The heat of Sam’s body seemed to radiate towards him. Over in France, this had seemed impossible because of the shame it would bring; since he had met Sam in Queen Street it had seemed impossible because Sam would never forgive him for what he did. Now, it seemed as if both those impossibilities had melted away in the face of the one pure fact that they were alive, and here, and together.
Harry took a deep breath and leaned forwards, pressing their lips together. Sam made a small, startled noise. His hand dropped from Harry’s chin, and moved instead to the nape of his neck. Harry wrapped his arms around Sam’s waist. Lips touched, hot and wet and soft. Teeth brushed and then opened, and then Sam’s tongue was probing his.
His legs went weak, and suddenly he was propped between Sam’s hips and the corrugated iron of the shed.

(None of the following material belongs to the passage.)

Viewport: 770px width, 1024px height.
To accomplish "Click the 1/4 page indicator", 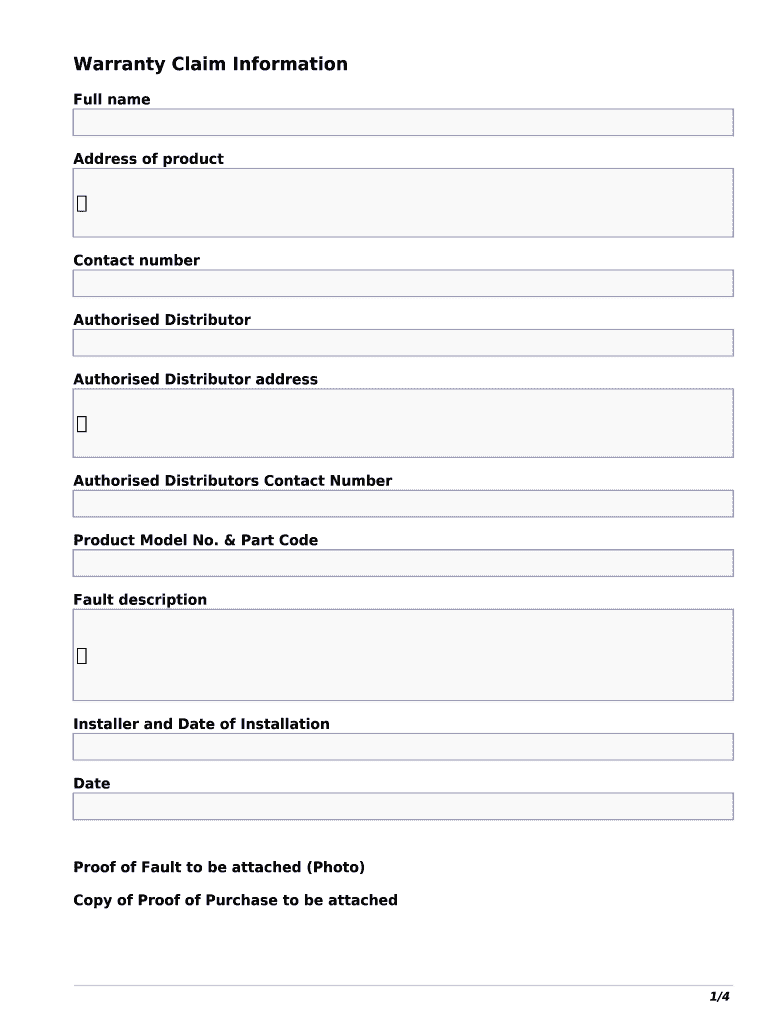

Sam broke the kiss, throwing his head back. “Jesus fucking Christ, Harry,” he groaned. Harry stared at his Adam’s apple, working up and down his throat as he swallowed. “I want you so badly.”
Harry pressed his lips against the hollow of Sam’s throat and pulled Sam’s hips close together. The friction of fabric against his prick made him gasp. Dimly he heard Sam echo it. His trousers felt too tight. His skin felt too tight. He wanted to step out of himself and merge with Sam.
Then, suddenly, there was cold air where there had been heat. He whined.
“Harry, listen. We can’t do this here. We could get caught. Your parents would have kittens.”
“I don’t care,” said Harry, nuzzling his nose against Sam’s neck and inhaling deeply.
“Jesus, stop it,” moaned Sam. “You don’t care now. You will if your mum comes walking down the back yard to use the privy, believe me.”
Harry pressed the heel of his hand into his forehead and closed his eyes, trying to master his breathing. “You’re right,” he said. “Oh God.”
“Tomorrow’s Saturday,” said Sam. “My sister will be out all day. Will you,” he hesitated, bit his lip, “come over?”
Wordlessly, Harry nodded. Sam’s face lit up with a smile that made Harry’s heart struggle to burst out of his chest.
Sam said, “I had better go. I’ll see you tomorrow. At noon?”
“See you then,” said Harry, and watched Sam walk back up to the house, silhouetted in light from the windows.
* * *
It wasn’t to be expected that Harry would sleep that night, and he didn’t. His stomach churned with a cocktail of lust, excitement and anxiety. When the sun rose, he threw aside his tangled sheets and went downstairs. His parents found him hauling around crates in the store room a couple of hours later.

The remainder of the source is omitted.